Photo (CC) Alosh Bennett.

With the regularity of clockwork, stories about how digital audio consumption is degrading the quality of music are published and then re-published. Nearly a decade after the introduction of Apple’s iPod, this still apparently qualifies as news. The content of the articles is so identical, you could believe the bylines are a ruse, a nom-de-plume for the same author re-publishing the same story.

Whatever the reason for their supposed newsworthiness, the problem with these stories isn’t their claims about the variable quality of music listening. I think it’d be hard to overstate just how sub-optimal real-world listening by real-world consumers can get. The problem is that these journalists, inexperienced in the actual history of the technology they’re covering, falsely identify a technological trend.

In the process, they miss the real story of how listeners listen.

Here’s the latest offender:

In Mobile Age, Sound Quality Steps Back [The New York Times]

The story conflates everything from comparing analog to digital to dynamic compression in mastering to data compression, so it’s hard to know where to begin. But I’ll do my best to separate out the issues. (After all, you barely have to read this article, because you’ve read this story – substituting a couple of sources here, a couple of metaphors there – repeatedly for about ten years.)

Myth #1: Audio advancement hasn’t kept pace with video advancement.

Here’s the myth, from author Joseph Plambeck:

The last decade has brought an explosion in dazzling technological advances — including enhancements in surround sound, high definition television and 3-D — that have transformed the fan’s experience. There are improvements in the quality of media everywhere — except in music.

First, this idea itself is internally inconsistent, at least in part. People’s home theater setups are full of music, from the soundtracks to games to movies to video of live concerts. In fact, the quality of audio in audiovisual contexts – including music – has improved alongside the video. Consider:

Original VHS format: Poor frequency response (100 Hz – 10 kHz), mono, or stereo with hideous dynamic response. In fact, this isn’t even worth measuring – it was awful. Couple that with poor analog reception or low-quality analog cable signals, and it means the 1980s, peak of the music video, sounded like crap.

DVD: Typically AC-3 or DTS digital audio, with better-than-CD audio quality (in terms of theoretical specifications), and digital surround capability. [Clarification: technically, it’s the theoretical 24-bit, 96kHz encoding rate that would make audio on DVDs “better” than CDs. Commenters are correct, though, that the lossy audio format, combined with real-world concessions to space, could degrade real-world audio quality – though you also get more channels, which is a good thing. For a better advance from the CD, see the Blu-Ray disc. Ed.] So, the NetFlix age is better off than the Blockbuster age.

MATERIAL:
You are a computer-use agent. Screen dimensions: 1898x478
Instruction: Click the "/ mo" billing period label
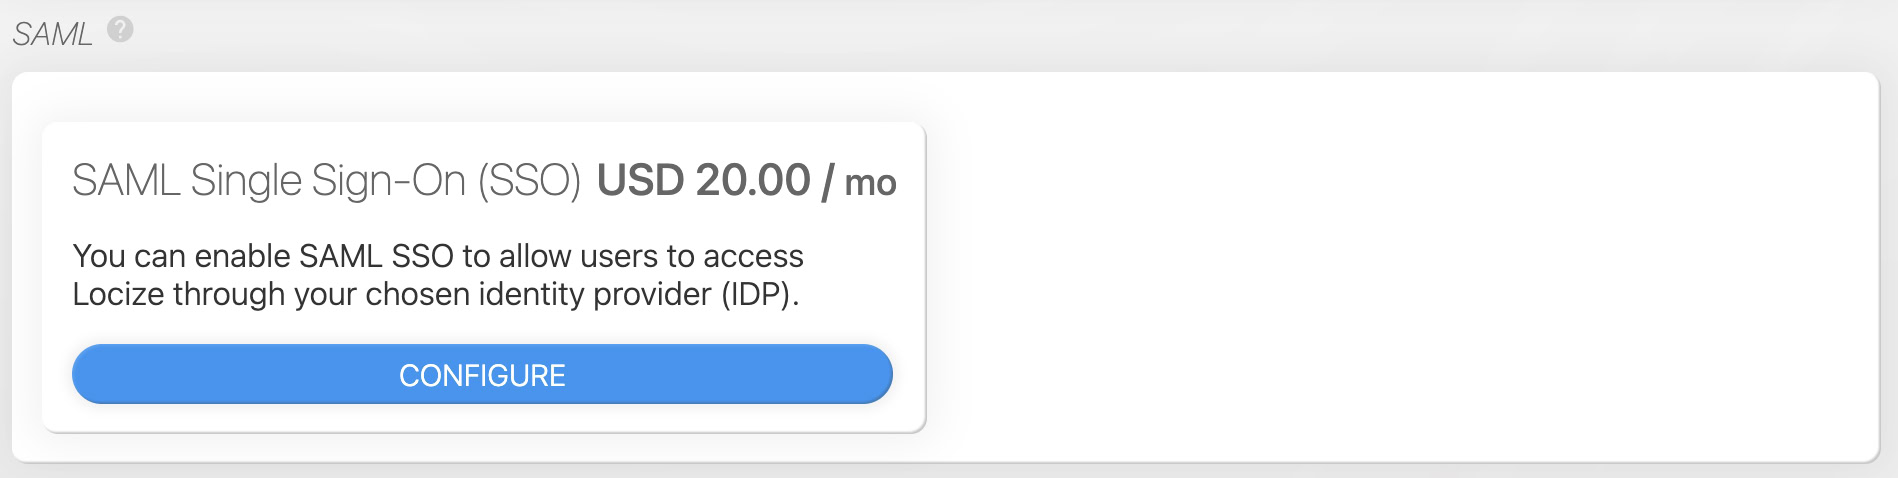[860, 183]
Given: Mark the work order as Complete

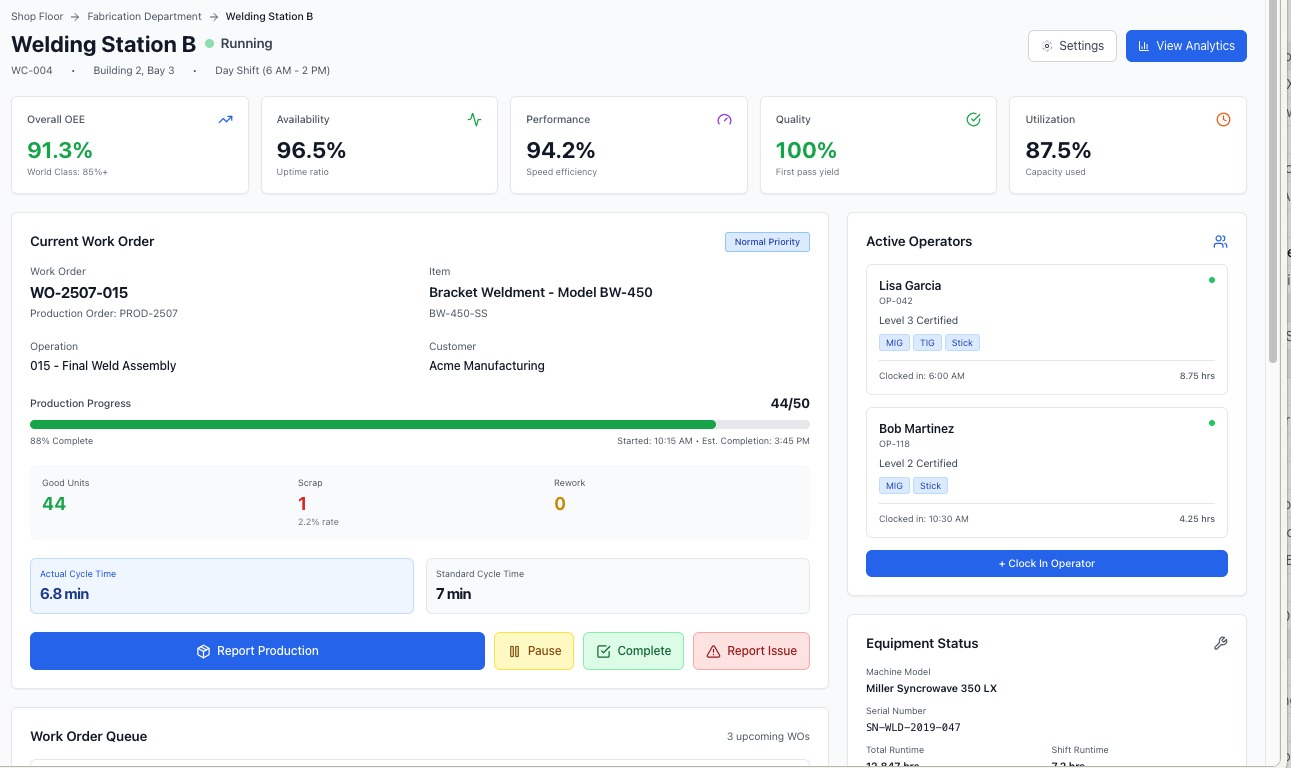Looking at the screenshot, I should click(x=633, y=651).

* * *

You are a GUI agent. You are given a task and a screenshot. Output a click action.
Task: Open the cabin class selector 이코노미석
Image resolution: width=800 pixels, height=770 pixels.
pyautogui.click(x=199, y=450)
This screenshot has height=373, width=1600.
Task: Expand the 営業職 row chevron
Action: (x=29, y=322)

==

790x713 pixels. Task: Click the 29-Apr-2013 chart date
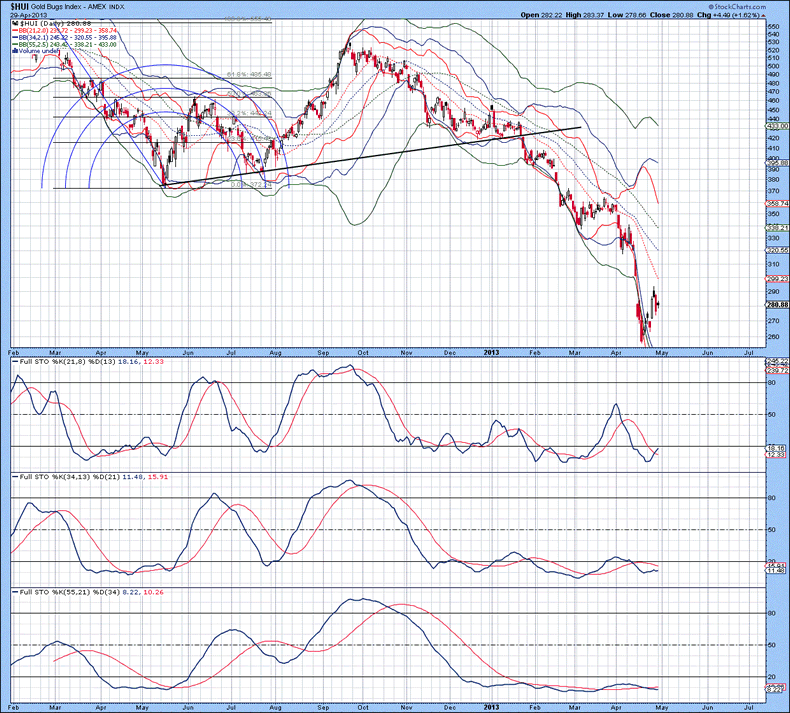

PARTS OF THE EXERCISE:
a – Copy out the part of the records that opens with the line containing "You are a GUI" and closes with the line containing "Action: (x=29, y=322)".
b – Continue the article on music's sound quality in the digital age from the point where it stops.
The records have no connection to the text about music and audio quality.

ANSWERS IN ORDER:
a –
You are a GUI agent. You are given a task and a screenshot. Output a click action.
Task: Open the cabin class selector 이코노미석
Image resolution: width=800 pixels, height=770 pixels.
pyautogui.click(x=199, y=450)
This screenshot has height=373, width=1600.
Task: Expand the 営業職 row chevron
Action: (x=29, y=322)

b –
Gaming: Games increasingly use compressed but relatively high-quality audio, approaching CD quality, and in digital surround formats. With intelligent surround mixing, this also leads to better channel separation and spatial separation, and a more pristine listening experience. Not only that, but because gamers use auditory clues to help them perceive where they and enemies are in space, anecdotally many non-musician gamers I’ve talked to are particular about their sound experience.

But that’s not the argument here. Apparently, the lowest-quality audio distribution format can be compared to the highest-quality video format. That just doesn’t make sense.

Let’s turn the tables, by way of comparison. I can even write the headline:

“Video Quality Suffers in the Age of the Internet – Unlike Audio”
By Peter Kirn[‘s fake evil imaginary brother]

Kids today, with their YouTube and their over-compressed, handheld shot video. Why, I remember in the old days. I used to shoot in gorgeous film on my Bolex and edit by hand on a Steenbeck.

Audio quality today is fantastic. 10.1 surround is the norm, as is better-quality mixing. Just listen to The Lord of the Rings recording. It’s spectacular. It’s a whole orchestra and everything. You can go watch the movie in a THX-certified theater, and listen to nearly three full hours of music. In fact, by the time you’ve watched the trilogy, you will have sit and listened to a longer piece of music than a Wagner opera – and you won’t have gotten out of your chair (minus that quick bathroom break).

Not like video. 320×240, really? Over-compressed video encoding and 15 fps? Stations that call themselves “HD” but exhibit noise artifacts do to over-compression – to say nothing of the less-popular, standard-definition stations squeezed into your cable signal to allow you to have 2000 stations? It’s as if people aren’t videophiles any more. It looks horrible.”

You get the point. Nothing above is incorrect; it’s just a matter of perspective, and whether you combine the best practices of one medium to the worst practices of another.

In video capture, the difference is more pronounced. Modern digital cameras now shoot in increasingly high-quality audio, which previously was often more compressed than the video. My new Olympus E-PL1 actually shoots uncompressed PCM audio alongside its motion JPEG video.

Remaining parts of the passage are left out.